There's an allegation that the adoptive mother hit the boy once. A neighbor claims that the boy chose to live on the street rather than follow the rules laid down. After returning to Russia, he attempted to shoplift three cans of coffee and was arrested.

You can see a (brief) interview with him here.

It's a sad story, all around.
Interesting link, Green Irish Eyes.

I get the impression that he originally went to the US as part of one of those Host Family things (a bit like Sheena's Ukrainian program) and was then adopted. This article seems to give that impression:

http://en.beta.rian.ru/russia/201303...S-Streets.html

Quote:
The Salottis adopted Joshua and another Russian boy, Sam Salotti, after meeting them through their church five or six years ago, the relative said.
“They fell in love with them,” the relative said. “They felt like they had a calling. Something told them that they should help these kids.”
I doubt that he was suffering from RAD. In fact, part of his problem seems to be that he was bonded to his grandmother and sister but because one was too old and one was too young, he ended up in an orphanage (where I am assuming he was visited by said relatives) after his alcoholic father died (I am not sure of his relationship with his mother who seems to have died as well). Quite often, children who have loving relatives in their native country may not actually ever settle properly in their new country because they are missing their relatives in their old country. I think he considers Russia his home. In his situation, he might have been best to be fostered with a Russian family where he could have kept in contact with his grandmother and sister. This is not a situation for every Russian child of course but probably would have been the best one for him.
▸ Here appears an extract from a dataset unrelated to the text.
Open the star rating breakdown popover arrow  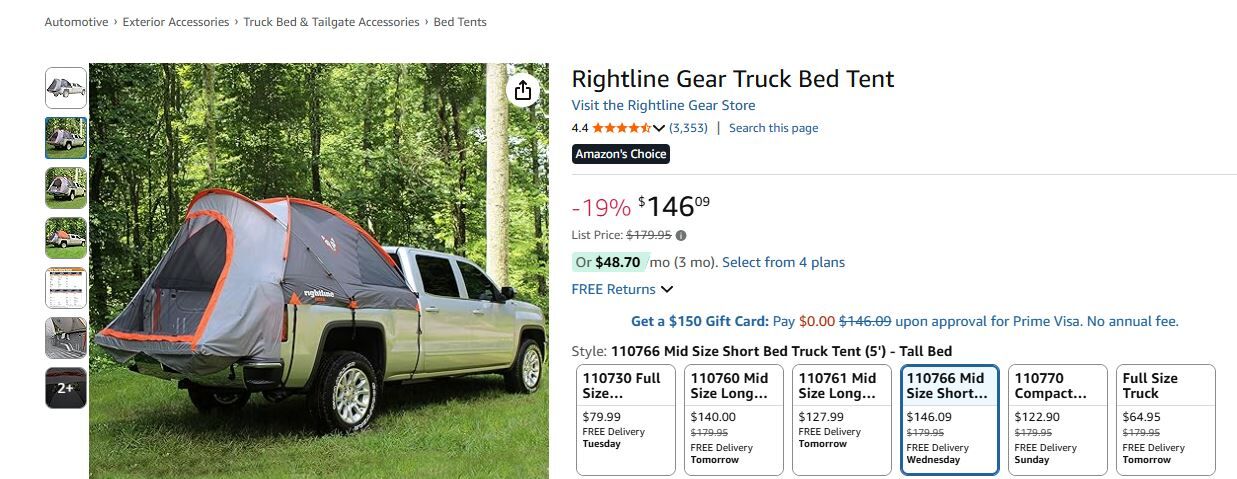click(659, 128)
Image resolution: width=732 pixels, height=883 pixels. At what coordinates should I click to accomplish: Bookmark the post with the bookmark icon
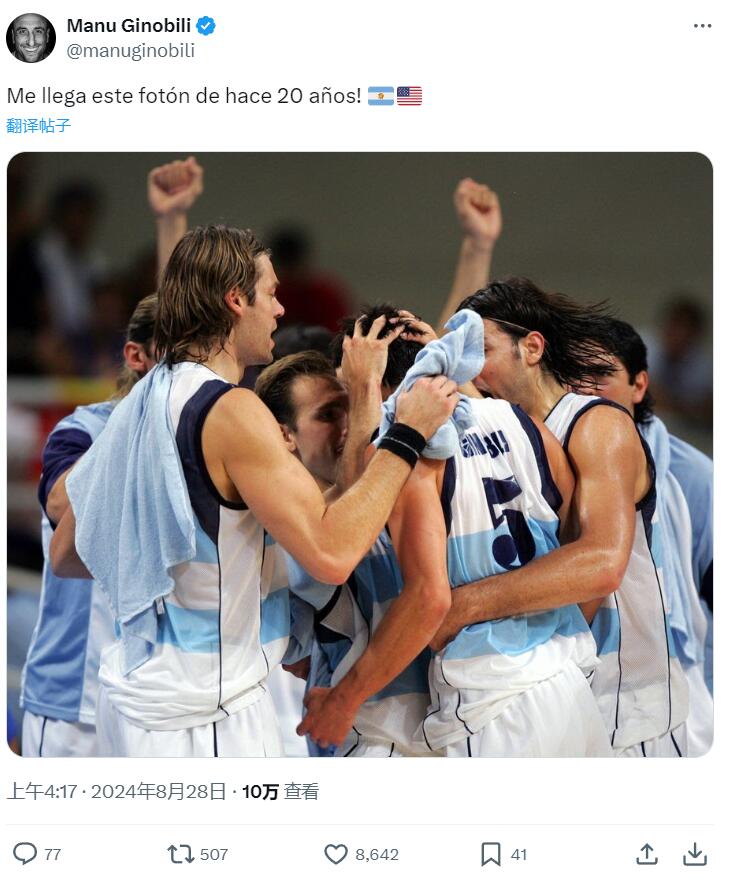coord(490,854)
Interestingly, it sounds like Sam, the other child adopted, may have had problems with his mother too:

In Russia, teen complains of adoptive Montco parents - Philly.com

Quote:
Sam Salotti said his parents set strict rules but his brother refused to comply with them.

"It got to the point, my mom said, 'Get out of the house,' " said Sam Salotti, who spoke at the home of neighbors Barbara and Jack Ayling, where he said he has been staying for a few nights while his father is out of town.
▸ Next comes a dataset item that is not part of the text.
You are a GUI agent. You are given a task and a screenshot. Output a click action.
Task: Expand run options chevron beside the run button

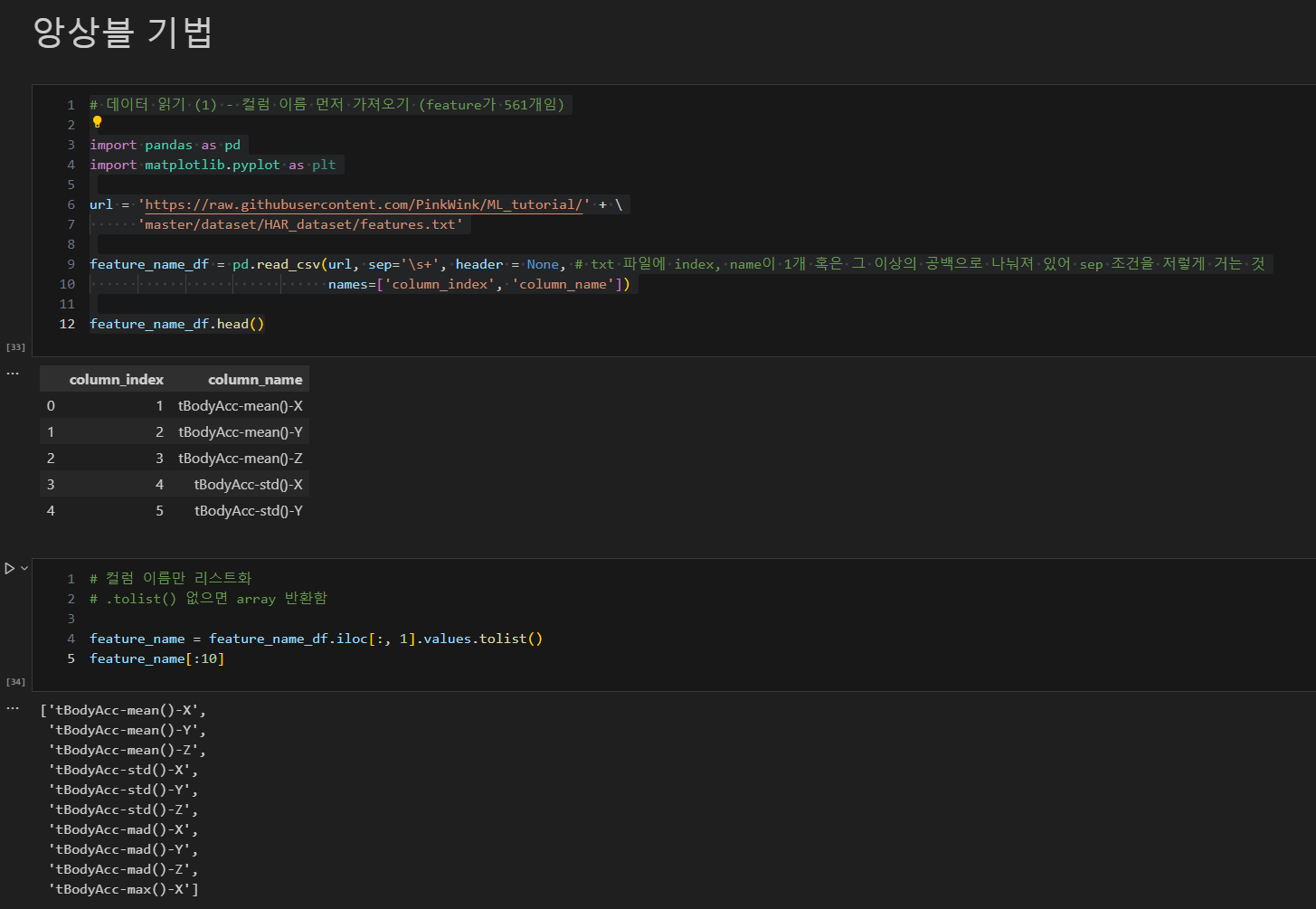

The Aylings said they were happy to accommodate Sam Salotti, who is a regular guest in their house.
He said that he also has a difficult relationship with his mother, but that he tried to get along while his brother could not.

His adoptive father gave Josh Salotti his passport, a plane ticket to Russia, and $500, and Josh returned in late December, Sam Salotti and the Aylings said.
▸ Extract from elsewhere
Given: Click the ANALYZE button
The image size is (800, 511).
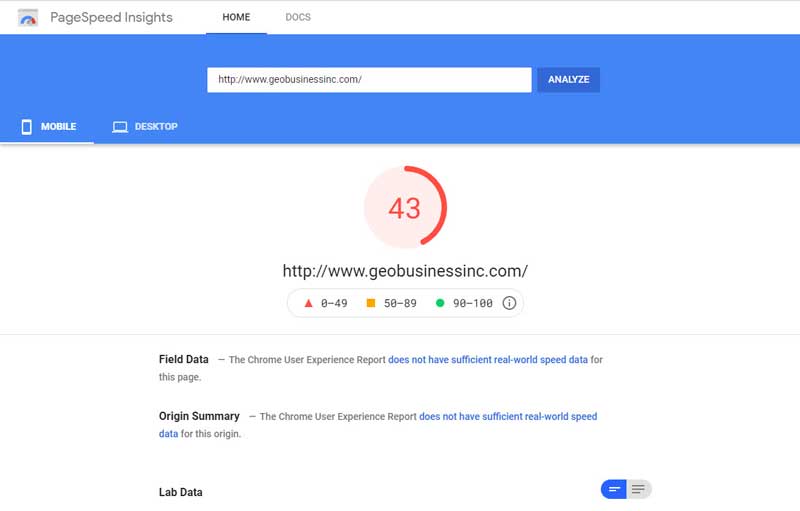Looking at the screenshot, I should click(569, 80).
Sam Salotti said he spoke Tuesday to the Russian TV editor, who invited him to appear on the show with his brother and offered to reunite him with his own birth relatives.

"I don't care. I'll do any stupid show" to be able to see his mother and birth relatives again, he said.
But if they want to fly him to Moscow, he said, it has to be a round-trip ticket. He is about to graduate from Methacton High School, and he doesn't want to miss that.